Pascal Navarro - Boîte n°5 : Chambre d’écho à l’Espace Culture

Pascal Navarro – Boîte n°5 : Chambre d’écho à l’Espace Culture

expo-navarro.jpg

Les mots pour le dire

A l’Espace Culture, CompleX invite Pascal Navarro, qui fait de la « boîte » le lieu et l’instant d’un dialogue entre ses images et les mots d’Annie Ernaux. L’installation Chambre d’écho occasionne un jeu qui s’opère autour des souvenirs, les leurs, mais aussi les nôtres…

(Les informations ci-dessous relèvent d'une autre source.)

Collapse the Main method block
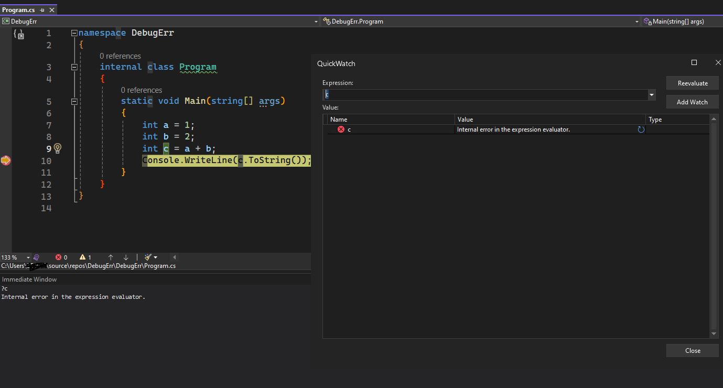 74,101
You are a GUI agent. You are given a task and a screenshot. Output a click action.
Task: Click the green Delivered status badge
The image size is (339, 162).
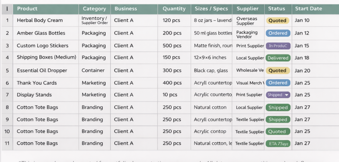tap(278, 58)
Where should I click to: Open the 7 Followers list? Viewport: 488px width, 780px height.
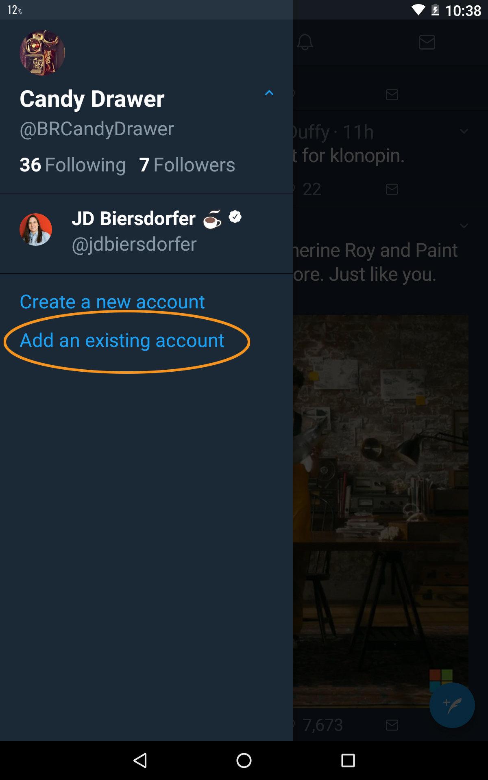click(187, 165)
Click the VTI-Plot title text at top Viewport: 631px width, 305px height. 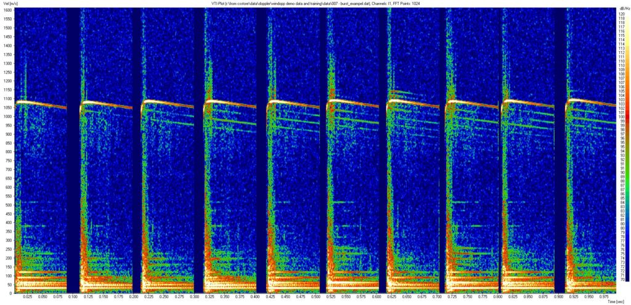(x=315, y=3)
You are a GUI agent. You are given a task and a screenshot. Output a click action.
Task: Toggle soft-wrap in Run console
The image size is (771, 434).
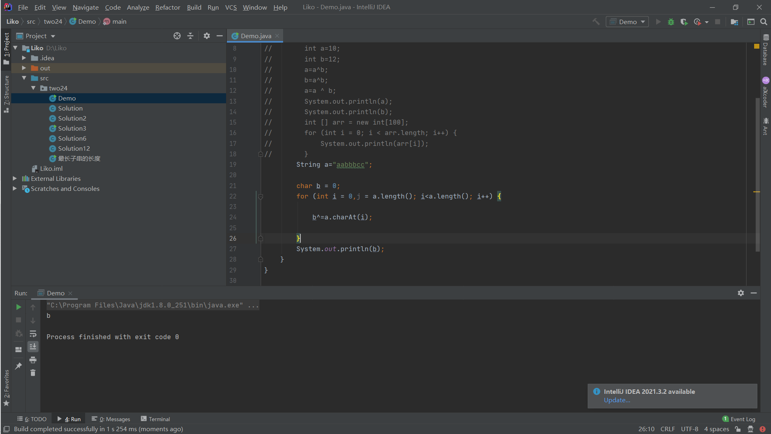[33, 334]
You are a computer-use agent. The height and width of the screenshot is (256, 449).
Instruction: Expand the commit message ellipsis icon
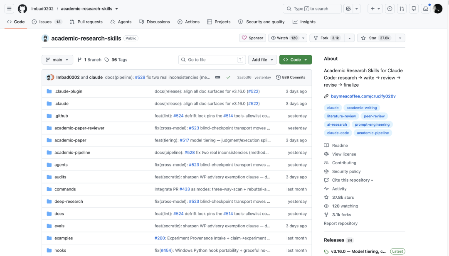click(x=217, y=78)
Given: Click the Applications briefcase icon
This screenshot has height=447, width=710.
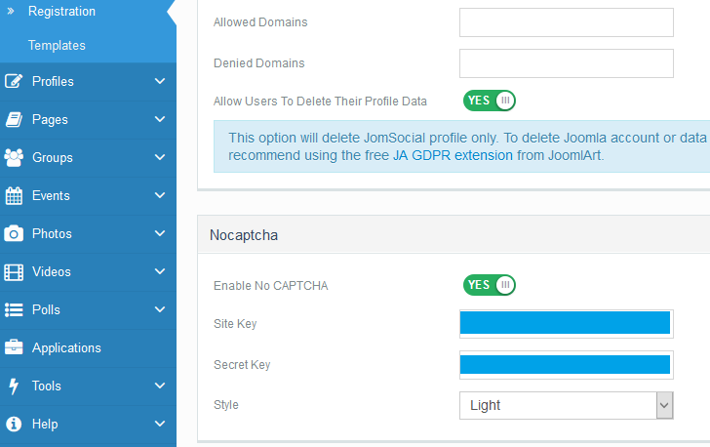Looking at the screenshot, I should pos(15,348).
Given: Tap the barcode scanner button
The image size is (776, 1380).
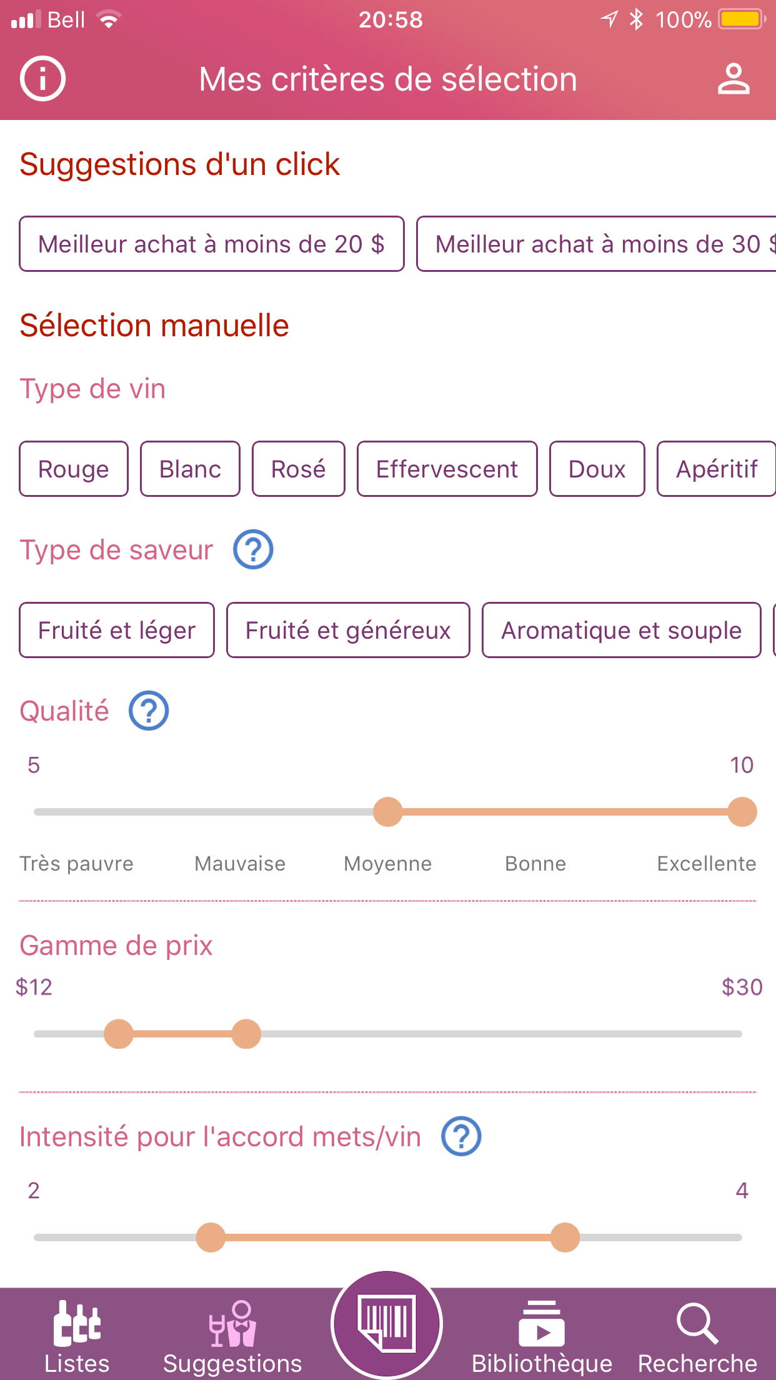Looking at the screenshot, I should tap(387, 1324).
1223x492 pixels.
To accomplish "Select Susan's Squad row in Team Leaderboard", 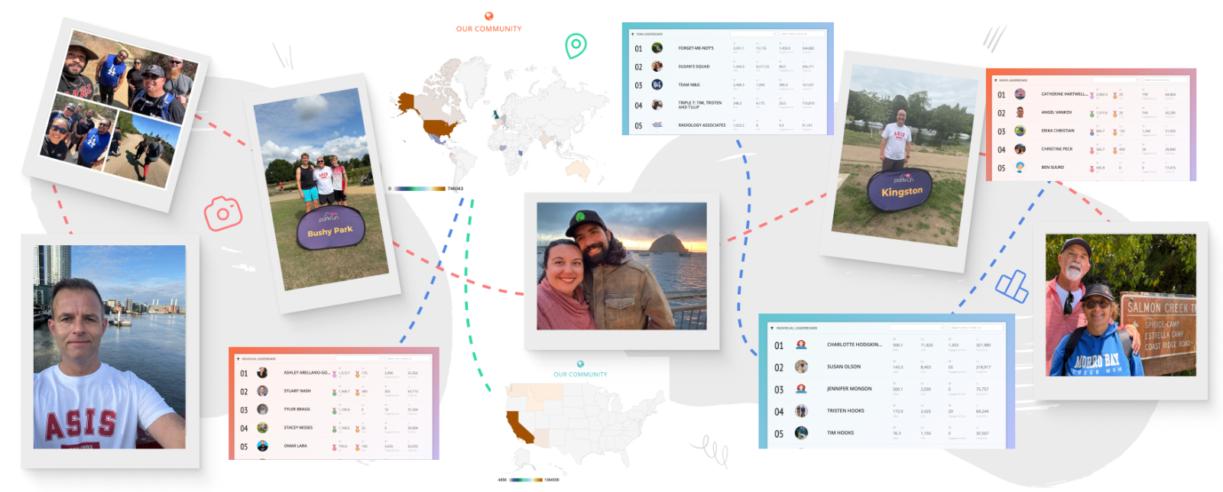I will pyautogui.click(x=694, y=66).

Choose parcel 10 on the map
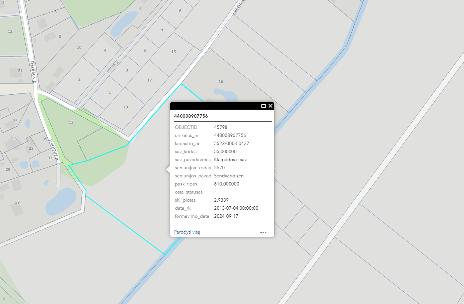click(x=79, y=47)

Il n’est pas de souvenirs qui ne nous laissent d’images, une représentation visuelle que l’on utilise pour rendre sensible une idée abstraite. Cette image suffit parfois à ranimer nos sens…
Dans son livre Les années, Annie Ernaux tente de fixer pour l’éternité ce qui disparaîtra. « Toutes les images disparaîtront », ainsi que les mots les décrivant, et ceux décrivant la personne qui les prononçait…
Pascal Navarro a pensé son installation comme un chiasme entre les images créées à partir des mots d’Annie Ernaux, eux-mêmes nés de photographies décrites par l’écrivain. Pourtant, dans Chambre d’écho, les images n’en sont pas. Il s’agit davantage d’images mentales, provoquées par les phrases conditionnées par « la mise en regard » de l’artiste. Si l’œuvre trouve bien son sujet dans l’écriture, les mots ne sont pas le prétexte d’un processus. Après avoir trouvé une résonance particulière avec le travail du plasticien, ils dictent ici ce que Pascal Navarro nous donne à voir. Le contenant répond au contenu. L’artiste privilégie un geste sobre et minimal qui réunit son goût pour l’émerveillement, dont il ne peut se résoudre à priver l’œuvre d’art, et son goût pour la disparition, qu’il traite ici de façon inédite. Il favorise une approche formelle, offrant aux phrases d’Annie Ernaux une mise en espace qui allie une réflexion et une approche spatiale, plastique, esthétique, sonore et quelque chose de l’ordre de l’intime…
Dans chambre d’écho, tout concourt à l’anamnèse (1) du regardeur. L’installation impose un temps, celui de la durée de la projection. Durée pendant laquelle le temps s’écoule à l’extérieur de l’œuvre, mais sans nous. Un temps de retrait qui fait écho à celui, nécessaire, à la création, pendant lequel, après avoir participé aux choses du monde, l’artiste s’en abstrait pour les restituer. « Le moment où l’on n’est plus dans la fête », dit Annie Ernaux. L’œuvre impose aussi une musique et un rythme. Le rythme sonore du projecteur diapo fait écho à celui, visuel, des phrases qui surgissent et s’éteignent lentement… Un rythme qui souligne que la disparition semble la condition sine qua non à l’apparition, qui entérine la vanité des choses semblant ici inéluctable… La musique du projecteur n’appartient déjà plus à notre époque. Le son permet à Pascal Navarro de matérialiser une idée récurrente dans son travail qui serait celle du chevauchement des différents temps de l’existence. Dans Chambre d’écho, le temps n’est plus linéaire, il est cyclique… Les époques se mêlent et se mélangent, sous nos yeux, écrites en vert sur le mur et dans le ravivement de souvenirs ramenés au temps présent par une phrase, ou une image…
Le processus de rémanence utilisé par l’artiste pour faire mourir ses images à petit feu opère aussi à un tout autre niveau. Car même sorties de la boîte, les images de Pascal Navarro perdurent et se gravent dans nos mémoires, les phrases meurent et ressuscitent une seconde fois…

Céline Ghislery

Pascal Navarro – Boîte n°5 : Chambre d’écho : jusqu’au 28/02 à l’Espace Culture (42 La Canebière, 1er). Rens. 09 54 92 23 21 / www.complexmarseille.fr

Notes
  1. L’anamnèse (en grec, « souvenir ») est le récit des antécédents.[]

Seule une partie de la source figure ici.